• Your task:
Quote the lines below verbatim, leaving out the pictures.

• Records supplied:
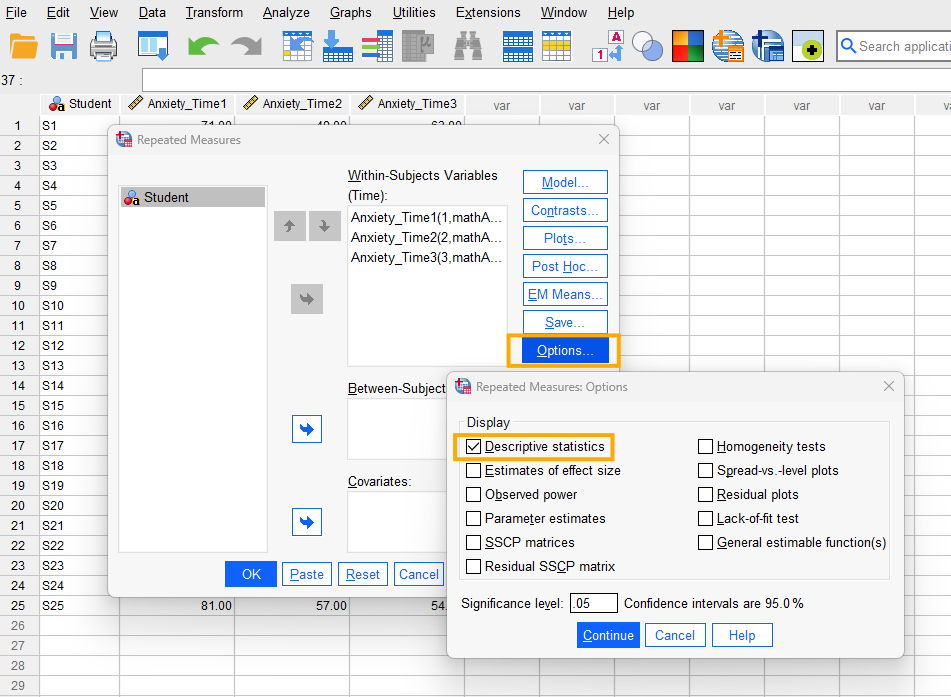The height and width of the screenshot is (697, 951).
Task: Open a data file with the folder icon
Action: (x=23, y=46)
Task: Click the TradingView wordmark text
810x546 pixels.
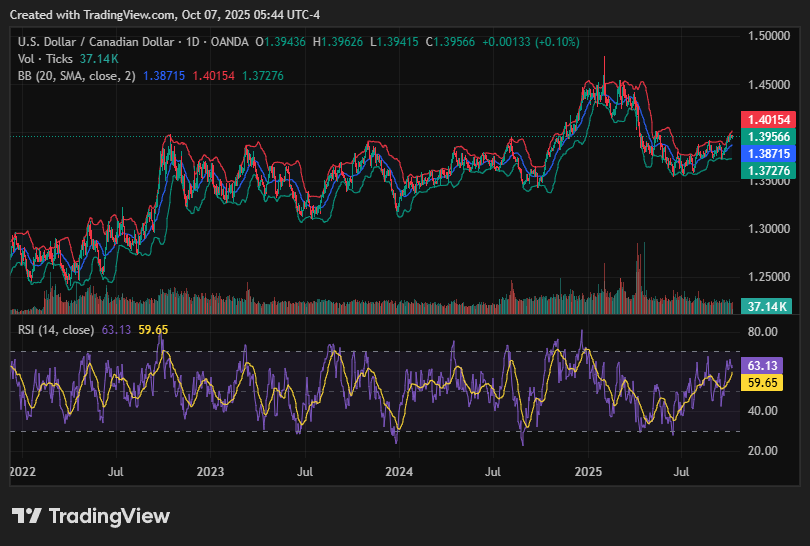Action: tap(109, 516)
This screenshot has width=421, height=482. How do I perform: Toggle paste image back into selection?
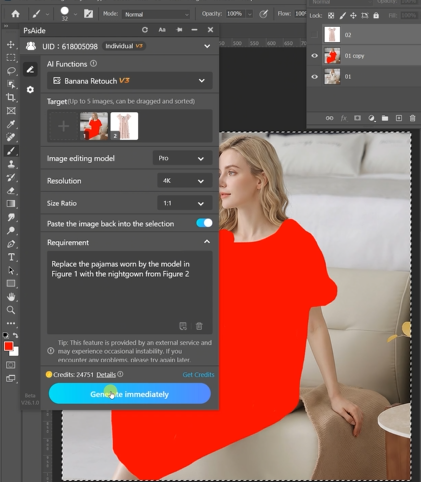(204, 223)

• Reply to the exercise:
The height and width of the screenshot is (697, 951).
Task: Open a data file with the folder icon
Action: (x=23, y=46)
Task: Click the TradingView wordmark text
810x546 pixels.
Action: tap(109, 516)
This screenshot has width=421, height=482. How do I perform: Toggle paste image back into selection?
(204, 223)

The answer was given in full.